Heaps & Priority Queues
Heaps
Implement A Binary Heap - An Efficient Implementation of The Priority Queue ADT (Abstract Data Type)
A heap is a specialized binary tree. Specifically, it is a complete binary tree. The keys must satisfy the heap property — the key at each node is at least as great as the keys stored at its children. (Min and Max heaps are complete binary trees with some unique properties)
A max-heap can be implemented as an array; the children of the node at index i are at indices 2i + 1 and 2i + 2. The array representation for the max-heap in Figure [561, 314, 401, 28, 156, 359, 271, 11, 3].
A max-heap supports O(log n) insertions, O(1) time lookup for the max element, and O(log n) deletion of the max element.

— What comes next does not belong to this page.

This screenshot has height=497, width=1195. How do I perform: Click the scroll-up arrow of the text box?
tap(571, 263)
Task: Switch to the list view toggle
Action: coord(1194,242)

The extract-max operation is defined to delete and return the maximum element. Searching for arbitrary keys has O(n) time complexity.
A heap is sometimes referred to as a priority queue because it behaves like a queue, with one difference: each element has a “priority” associated with it, and deletion removes the element with the highest priority.
The min-heap is a completely symmetric version of the data structure and supports O(1) timelookups for the minimum element.
A heap, as an implementation of a priority queue, is a good tool for solving problems that involve extremes, like the most or least of a given metric.
There are other words that indicate a heap might be useful:
- Largest
- Smallest
- Biggest
- Smallest
- Best
- Worst
- Top
- Bottom
- Maximum
- Minimum
- Optimal
Whenever a problem statement indicates that you’re looking for some extreme element, it’s worthwhile to think about whether a priority queue would be useful.
Representation as an array
- Root node, i = 0 is the first item of the array
- A left child node, left(i) = 2i + 1
- A right child node, right(i) = 2i + 2
- A parent node, parent(i) = (i-1) / 2
Time complexity
- Get Max or Min Element
- The Time Complexity of this operation is O(1).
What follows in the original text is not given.